Stored data entries:
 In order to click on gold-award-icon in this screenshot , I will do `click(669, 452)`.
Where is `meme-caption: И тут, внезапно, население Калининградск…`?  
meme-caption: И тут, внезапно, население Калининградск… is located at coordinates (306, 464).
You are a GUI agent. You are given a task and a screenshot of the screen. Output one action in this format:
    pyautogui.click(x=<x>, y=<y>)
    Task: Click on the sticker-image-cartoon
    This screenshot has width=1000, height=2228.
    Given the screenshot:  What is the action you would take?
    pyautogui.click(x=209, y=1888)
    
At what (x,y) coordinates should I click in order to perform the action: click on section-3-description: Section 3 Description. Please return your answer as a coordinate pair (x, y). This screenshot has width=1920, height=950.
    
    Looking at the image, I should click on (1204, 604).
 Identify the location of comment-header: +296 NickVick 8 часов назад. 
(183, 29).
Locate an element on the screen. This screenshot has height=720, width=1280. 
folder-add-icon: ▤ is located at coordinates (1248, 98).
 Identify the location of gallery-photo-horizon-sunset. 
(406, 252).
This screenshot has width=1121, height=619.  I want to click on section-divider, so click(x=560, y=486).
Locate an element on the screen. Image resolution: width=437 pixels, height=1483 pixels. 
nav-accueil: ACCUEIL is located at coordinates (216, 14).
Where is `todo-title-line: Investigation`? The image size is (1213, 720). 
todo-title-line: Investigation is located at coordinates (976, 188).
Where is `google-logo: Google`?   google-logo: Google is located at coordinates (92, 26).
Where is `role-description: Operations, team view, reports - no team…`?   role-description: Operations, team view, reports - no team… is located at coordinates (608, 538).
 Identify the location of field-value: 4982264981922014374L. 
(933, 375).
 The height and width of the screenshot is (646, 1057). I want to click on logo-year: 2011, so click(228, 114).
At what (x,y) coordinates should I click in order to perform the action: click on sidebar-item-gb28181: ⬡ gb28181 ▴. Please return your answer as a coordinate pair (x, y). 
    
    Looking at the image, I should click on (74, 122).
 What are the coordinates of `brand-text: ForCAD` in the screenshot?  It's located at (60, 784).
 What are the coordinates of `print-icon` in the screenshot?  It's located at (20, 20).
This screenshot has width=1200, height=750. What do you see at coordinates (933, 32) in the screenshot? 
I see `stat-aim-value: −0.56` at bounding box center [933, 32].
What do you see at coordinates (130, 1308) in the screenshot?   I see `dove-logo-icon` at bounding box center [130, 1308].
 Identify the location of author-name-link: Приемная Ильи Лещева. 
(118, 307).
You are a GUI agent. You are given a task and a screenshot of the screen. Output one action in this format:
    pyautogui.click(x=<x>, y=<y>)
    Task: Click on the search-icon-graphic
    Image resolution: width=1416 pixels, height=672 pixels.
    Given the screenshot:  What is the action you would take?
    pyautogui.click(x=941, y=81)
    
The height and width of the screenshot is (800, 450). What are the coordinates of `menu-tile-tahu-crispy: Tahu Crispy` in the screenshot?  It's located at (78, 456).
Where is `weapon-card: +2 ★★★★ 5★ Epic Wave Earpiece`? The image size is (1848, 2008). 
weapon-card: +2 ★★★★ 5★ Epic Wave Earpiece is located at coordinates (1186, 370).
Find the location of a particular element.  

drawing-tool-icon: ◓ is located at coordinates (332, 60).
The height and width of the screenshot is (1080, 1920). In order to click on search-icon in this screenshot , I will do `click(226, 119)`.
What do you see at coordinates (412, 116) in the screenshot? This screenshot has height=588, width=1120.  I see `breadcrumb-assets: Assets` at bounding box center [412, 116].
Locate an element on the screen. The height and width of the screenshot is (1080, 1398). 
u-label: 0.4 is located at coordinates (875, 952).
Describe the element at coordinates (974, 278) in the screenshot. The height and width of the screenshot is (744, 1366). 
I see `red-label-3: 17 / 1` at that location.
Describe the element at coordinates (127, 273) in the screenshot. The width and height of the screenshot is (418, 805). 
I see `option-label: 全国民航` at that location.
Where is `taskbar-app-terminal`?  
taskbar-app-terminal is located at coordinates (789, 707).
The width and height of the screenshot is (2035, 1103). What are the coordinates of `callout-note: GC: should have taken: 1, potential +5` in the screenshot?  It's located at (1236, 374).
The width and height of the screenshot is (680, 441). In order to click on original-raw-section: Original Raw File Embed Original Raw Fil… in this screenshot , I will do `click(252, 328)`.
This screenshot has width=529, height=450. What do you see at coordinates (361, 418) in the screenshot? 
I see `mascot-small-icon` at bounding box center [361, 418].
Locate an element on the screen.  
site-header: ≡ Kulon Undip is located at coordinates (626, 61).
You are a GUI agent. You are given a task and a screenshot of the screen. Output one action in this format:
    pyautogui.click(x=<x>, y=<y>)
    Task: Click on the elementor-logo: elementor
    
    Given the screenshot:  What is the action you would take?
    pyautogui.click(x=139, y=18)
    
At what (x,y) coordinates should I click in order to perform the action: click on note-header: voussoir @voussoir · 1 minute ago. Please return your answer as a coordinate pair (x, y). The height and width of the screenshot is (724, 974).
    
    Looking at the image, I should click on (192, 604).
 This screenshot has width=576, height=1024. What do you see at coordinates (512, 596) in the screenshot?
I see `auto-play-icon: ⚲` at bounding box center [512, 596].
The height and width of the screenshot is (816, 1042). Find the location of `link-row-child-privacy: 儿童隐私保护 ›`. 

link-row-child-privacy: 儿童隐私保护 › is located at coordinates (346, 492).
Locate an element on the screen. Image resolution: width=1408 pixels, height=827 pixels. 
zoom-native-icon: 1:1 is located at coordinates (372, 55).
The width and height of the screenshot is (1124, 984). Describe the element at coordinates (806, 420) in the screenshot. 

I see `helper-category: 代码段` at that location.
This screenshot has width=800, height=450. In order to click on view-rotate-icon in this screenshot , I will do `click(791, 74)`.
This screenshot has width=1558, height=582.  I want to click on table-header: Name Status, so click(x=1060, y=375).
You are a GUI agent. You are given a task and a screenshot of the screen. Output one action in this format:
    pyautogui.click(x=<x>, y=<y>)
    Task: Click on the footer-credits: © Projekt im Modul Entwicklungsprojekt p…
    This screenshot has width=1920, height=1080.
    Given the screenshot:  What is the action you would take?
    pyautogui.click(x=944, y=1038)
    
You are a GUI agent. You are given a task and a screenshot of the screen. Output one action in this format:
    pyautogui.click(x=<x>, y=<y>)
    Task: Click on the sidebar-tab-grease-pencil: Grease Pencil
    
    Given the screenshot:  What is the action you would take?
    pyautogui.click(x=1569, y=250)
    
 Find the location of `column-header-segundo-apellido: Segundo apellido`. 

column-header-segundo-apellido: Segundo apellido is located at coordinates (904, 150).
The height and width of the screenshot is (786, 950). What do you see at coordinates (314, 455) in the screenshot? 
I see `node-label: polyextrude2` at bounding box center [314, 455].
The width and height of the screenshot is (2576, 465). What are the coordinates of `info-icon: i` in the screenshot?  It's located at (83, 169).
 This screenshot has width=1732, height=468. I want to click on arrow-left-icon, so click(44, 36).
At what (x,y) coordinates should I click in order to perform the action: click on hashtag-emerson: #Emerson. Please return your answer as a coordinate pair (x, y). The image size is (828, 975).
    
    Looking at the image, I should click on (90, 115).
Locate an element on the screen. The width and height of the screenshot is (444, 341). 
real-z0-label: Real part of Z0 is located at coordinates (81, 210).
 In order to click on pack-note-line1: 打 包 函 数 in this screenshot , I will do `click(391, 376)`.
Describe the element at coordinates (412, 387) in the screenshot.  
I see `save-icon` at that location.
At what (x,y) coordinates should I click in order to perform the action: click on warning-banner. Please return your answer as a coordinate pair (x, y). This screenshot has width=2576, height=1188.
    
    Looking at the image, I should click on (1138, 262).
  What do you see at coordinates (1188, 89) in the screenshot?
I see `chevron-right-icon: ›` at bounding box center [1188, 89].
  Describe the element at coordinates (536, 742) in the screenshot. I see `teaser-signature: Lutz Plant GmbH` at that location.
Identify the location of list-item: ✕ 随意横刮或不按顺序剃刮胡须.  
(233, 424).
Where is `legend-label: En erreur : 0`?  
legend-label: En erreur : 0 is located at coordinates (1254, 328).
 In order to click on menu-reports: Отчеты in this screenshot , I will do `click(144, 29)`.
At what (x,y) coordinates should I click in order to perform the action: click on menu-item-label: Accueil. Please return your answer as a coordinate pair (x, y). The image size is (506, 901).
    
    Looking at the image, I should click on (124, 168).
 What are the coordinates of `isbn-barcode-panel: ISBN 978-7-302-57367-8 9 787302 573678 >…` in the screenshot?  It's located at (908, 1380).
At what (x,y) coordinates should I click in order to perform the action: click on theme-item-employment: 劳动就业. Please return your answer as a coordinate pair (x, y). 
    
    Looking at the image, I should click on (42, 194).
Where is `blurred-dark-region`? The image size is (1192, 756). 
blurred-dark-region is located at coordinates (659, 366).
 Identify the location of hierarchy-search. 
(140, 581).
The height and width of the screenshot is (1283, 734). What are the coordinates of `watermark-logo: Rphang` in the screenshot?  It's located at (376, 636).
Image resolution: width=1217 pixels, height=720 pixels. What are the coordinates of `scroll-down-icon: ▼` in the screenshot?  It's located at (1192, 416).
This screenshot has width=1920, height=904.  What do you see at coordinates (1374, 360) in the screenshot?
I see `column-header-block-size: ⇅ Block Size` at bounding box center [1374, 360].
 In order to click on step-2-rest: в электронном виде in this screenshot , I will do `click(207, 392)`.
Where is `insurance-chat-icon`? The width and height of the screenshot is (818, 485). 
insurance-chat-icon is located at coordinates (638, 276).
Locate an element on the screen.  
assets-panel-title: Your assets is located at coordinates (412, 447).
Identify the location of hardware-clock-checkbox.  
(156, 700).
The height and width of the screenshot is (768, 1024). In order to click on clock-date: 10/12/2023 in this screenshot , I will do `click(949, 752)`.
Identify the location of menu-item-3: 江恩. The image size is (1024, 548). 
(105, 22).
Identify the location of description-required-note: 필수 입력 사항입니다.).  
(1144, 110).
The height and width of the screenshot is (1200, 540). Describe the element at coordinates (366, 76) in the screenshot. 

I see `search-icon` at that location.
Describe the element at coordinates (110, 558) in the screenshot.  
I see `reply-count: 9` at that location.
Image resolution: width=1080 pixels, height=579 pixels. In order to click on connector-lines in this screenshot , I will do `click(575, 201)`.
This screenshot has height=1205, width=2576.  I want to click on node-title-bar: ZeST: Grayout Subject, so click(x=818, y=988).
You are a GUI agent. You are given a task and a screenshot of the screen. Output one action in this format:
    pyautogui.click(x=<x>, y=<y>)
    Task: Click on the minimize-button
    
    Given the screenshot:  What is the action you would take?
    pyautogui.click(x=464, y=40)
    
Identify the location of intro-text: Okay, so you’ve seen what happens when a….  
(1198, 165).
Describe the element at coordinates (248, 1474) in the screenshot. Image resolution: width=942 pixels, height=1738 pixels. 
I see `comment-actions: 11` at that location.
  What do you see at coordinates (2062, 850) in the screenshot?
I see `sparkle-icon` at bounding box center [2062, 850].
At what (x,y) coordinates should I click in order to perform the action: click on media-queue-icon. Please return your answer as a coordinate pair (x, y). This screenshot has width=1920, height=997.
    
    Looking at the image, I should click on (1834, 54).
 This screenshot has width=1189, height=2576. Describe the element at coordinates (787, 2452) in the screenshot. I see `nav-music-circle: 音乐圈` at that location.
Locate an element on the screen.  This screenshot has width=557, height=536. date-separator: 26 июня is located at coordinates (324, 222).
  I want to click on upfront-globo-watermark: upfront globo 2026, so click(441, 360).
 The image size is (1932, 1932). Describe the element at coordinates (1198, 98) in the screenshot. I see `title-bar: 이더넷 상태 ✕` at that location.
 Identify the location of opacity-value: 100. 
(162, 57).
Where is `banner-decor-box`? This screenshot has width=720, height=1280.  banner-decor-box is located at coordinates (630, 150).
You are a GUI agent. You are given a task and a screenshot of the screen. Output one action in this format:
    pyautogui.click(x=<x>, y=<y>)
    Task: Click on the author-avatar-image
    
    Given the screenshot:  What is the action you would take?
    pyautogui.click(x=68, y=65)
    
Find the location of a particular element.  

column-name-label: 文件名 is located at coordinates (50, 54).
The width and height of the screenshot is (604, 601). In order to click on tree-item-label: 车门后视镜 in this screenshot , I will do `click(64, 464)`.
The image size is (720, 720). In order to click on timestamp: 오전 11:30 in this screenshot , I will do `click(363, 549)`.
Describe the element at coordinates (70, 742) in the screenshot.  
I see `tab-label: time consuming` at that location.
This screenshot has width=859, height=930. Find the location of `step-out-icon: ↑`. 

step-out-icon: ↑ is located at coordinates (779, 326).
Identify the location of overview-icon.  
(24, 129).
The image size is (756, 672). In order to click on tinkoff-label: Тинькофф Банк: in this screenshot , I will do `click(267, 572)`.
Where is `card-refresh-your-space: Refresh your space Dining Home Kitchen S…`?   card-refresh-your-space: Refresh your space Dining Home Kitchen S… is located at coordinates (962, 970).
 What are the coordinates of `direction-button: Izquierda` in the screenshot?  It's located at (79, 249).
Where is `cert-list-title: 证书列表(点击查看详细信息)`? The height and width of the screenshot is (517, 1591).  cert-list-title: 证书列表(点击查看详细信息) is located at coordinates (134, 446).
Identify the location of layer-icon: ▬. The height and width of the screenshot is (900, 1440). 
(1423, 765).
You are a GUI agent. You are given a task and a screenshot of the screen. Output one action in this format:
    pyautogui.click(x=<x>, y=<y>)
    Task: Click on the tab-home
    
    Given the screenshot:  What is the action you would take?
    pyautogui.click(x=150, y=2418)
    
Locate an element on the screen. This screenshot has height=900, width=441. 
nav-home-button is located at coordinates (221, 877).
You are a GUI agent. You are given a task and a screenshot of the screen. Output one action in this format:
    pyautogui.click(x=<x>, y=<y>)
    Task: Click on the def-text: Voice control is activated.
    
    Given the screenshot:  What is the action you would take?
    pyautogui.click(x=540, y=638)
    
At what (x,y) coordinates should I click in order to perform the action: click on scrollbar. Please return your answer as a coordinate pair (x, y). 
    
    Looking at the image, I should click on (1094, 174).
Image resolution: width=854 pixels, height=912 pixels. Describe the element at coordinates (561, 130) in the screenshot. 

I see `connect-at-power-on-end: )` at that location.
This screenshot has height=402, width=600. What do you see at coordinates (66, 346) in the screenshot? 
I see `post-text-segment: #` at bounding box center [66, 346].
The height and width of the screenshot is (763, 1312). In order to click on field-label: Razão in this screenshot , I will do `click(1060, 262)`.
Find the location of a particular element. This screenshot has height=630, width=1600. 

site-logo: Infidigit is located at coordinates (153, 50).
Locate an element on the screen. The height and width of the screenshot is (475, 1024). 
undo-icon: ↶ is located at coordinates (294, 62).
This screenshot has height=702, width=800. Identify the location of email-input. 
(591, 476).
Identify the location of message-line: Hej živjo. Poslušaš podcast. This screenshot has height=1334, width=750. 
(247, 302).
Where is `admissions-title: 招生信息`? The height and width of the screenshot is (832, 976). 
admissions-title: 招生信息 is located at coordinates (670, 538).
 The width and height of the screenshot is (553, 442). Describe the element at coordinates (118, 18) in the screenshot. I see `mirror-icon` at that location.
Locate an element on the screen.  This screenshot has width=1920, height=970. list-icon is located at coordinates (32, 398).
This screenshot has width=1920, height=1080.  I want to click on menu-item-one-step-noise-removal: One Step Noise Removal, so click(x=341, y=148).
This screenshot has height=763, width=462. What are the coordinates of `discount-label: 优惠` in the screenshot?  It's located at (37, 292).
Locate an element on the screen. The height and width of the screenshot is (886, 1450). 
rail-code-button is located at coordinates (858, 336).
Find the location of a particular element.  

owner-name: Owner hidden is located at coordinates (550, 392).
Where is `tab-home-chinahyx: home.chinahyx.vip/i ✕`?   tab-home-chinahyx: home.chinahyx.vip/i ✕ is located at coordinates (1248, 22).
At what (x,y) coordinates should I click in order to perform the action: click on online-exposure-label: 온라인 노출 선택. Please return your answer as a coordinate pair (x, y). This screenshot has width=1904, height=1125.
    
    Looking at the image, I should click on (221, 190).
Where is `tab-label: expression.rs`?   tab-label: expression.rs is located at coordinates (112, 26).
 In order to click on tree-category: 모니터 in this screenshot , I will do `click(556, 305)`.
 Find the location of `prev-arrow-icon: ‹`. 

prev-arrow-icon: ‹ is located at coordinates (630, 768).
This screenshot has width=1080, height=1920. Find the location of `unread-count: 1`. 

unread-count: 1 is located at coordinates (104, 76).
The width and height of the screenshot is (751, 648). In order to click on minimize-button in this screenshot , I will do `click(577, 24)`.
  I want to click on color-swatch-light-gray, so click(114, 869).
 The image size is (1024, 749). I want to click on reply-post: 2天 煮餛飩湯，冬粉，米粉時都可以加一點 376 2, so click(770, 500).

*PROBLEM*: Rewrite everything in the records from the line containing "coordinates (324, 222)." down to the line containing "The image size is (720, 720).", swapping "Identify the location" for "Determine the location" and leaving all else unchanged.

*EXERCISE RESULT*:
Locate an element on the screen.  This screenshot has width=557, height=536. date-separator: 26 июня is located at coordinates (324, 222).
  I want to click on upfront-globo-watermark: upfront globo 2026, so click(441, 360).
 The image size is (1932, 1932). Describe the element at coordinates (1198, 98) in the screenshot. I see `title-bar: 이더넷 상태 ✕` at that location.
 Determine the location of opacity-value: 100. 
(162, 57).
Where is `banner-decor-box`? This screenshot has width=720, height=1280.  banner-decor-box is located at coordinates (630, 150).
You are a GUI agent. You are given a task and a screenshot of the screen. Output one action in this format:
    pyautogui.click(x=<x>, y=<y>)
    Task: Click on the author-avatar-image
    
    Given the screenshot:  What is the action you would take?
    pyautogui.click(x=68, y=65)
    
Find the location of a particular element.  

column-name-label: 文件名 is located at coordinates (50, 54).
The width and height of the screenshot is (604, 601). In order to click on tree-item-label: 车门后视镜 in this screenshot , I will do `click(64, 464)`.
The image size is (720, 720). In order to click on timestamp: 오전 11:30 in this screenshot , I will do `click(363, 549)`.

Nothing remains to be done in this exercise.